GIVEN DATA:
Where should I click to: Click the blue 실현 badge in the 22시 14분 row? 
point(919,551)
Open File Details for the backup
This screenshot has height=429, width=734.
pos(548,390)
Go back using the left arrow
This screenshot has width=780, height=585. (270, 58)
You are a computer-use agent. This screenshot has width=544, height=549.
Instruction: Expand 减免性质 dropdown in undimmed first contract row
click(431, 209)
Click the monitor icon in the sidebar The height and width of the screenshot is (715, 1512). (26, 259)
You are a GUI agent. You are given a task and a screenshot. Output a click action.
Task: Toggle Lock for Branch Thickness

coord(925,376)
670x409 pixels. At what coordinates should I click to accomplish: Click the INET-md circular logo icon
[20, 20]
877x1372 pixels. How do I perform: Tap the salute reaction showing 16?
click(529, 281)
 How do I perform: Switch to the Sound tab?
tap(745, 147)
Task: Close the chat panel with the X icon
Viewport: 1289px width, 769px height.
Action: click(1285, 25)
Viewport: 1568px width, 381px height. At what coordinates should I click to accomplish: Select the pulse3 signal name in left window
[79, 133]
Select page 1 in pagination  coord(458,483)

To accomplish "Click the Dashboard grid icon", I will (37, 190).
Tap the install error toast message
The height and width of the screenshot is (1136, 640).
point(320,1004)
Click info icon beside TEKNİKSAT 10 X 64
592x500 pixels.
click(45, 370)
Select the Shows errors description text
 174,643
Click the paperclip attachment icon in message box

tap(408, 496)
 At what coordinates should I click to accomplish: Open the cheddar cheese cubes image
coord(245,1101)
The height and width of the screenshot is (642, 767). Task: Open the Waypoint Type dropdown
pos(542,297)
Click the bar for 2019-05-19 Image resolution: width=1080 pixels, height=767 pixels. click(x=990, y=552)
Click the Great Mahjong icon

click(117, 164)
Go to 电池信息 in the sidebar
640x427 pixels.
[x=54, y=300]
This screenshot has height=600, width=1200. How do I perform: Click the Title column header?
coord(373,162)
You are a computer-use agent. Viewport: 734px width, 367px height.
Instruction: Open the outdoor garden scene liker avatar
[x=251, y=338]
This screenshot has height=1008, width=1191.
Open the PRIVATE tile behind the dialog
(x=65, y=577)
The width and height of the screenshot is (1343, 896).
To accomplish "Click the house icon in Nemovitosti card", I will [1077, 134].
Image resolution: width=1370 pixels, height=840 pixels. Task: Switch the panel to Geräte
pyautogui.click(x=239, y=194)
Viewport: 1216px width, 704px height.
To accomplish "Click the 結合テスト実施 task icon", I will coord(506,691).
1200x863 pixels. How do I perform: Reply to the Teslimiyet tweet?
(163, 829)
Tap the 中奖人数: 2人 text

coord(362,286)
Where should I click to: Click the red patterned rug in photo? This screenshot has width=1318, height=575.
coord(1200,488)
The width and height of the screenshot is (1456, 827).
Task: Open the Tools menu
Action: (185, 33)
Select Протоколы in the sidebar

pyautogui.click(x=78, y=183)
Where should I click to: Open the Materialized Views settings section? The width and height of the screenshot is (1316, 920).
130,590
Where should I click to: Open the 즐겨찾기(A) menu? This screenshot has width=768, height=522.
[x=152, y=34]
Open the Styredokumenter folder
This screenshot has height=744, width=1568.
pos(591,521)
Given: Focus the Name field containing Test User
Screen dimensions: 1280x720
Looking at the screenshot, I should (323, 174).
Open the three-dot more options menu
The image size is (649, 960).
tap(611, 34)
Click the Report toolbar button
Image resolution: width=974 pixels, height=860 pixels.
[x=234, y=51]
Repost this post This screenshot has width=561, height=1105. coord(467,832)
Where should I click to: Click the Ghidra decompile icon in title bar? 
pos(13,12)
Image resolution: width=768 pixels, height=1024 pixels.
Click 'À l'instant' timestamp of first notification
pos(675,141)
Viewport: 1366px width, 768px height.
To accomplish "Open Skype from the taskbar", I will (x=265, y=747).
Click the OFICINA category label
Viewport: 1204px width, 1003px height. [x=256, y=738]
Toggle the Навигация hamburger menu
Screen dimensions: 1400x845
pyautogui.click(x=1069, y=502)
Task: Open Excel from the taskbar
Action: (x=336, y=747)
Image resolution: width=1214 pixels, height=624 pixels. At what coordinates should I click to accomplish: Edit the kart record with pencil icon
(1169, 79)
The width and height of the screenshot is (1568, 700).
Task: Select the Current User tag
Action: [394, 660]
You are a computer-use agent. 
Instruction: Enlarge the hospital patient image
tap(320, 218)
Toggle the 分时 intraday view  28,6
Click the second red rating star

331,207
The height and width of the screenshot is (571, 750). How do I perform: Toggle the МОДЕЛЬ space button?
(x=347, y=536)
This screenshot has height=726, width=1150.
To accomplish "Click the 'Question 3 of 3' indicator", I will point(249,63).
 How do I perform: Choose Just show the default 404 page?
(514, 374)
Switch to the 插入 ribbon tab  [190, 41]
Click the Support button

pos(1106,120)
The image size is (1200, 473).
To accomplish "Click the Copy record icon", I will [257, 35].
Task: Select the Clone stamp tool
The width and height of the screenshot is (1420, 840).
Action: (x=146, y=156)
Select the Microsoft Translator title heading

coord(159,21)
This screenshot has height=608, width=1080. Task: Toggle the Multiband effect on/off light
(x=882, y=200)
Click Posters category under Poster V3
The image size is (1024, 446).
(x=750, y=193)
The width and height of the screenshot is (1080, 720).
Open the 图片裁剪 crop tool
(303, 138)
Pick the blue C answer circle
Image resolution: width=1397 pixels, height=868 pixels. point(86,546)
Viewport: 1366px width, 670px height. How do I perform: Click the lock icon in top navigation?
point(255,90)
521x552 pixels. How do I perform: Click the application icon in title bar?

TO DO:
Where a line in the records above contains the string "computer", copy that line.

YOUR SOLUTION:
You are a computer-use agent. This screenshot has width=544, height=549.
You are a computer-use agent. Viewport: 734px width, 367px height.
You are a computer-use agent. 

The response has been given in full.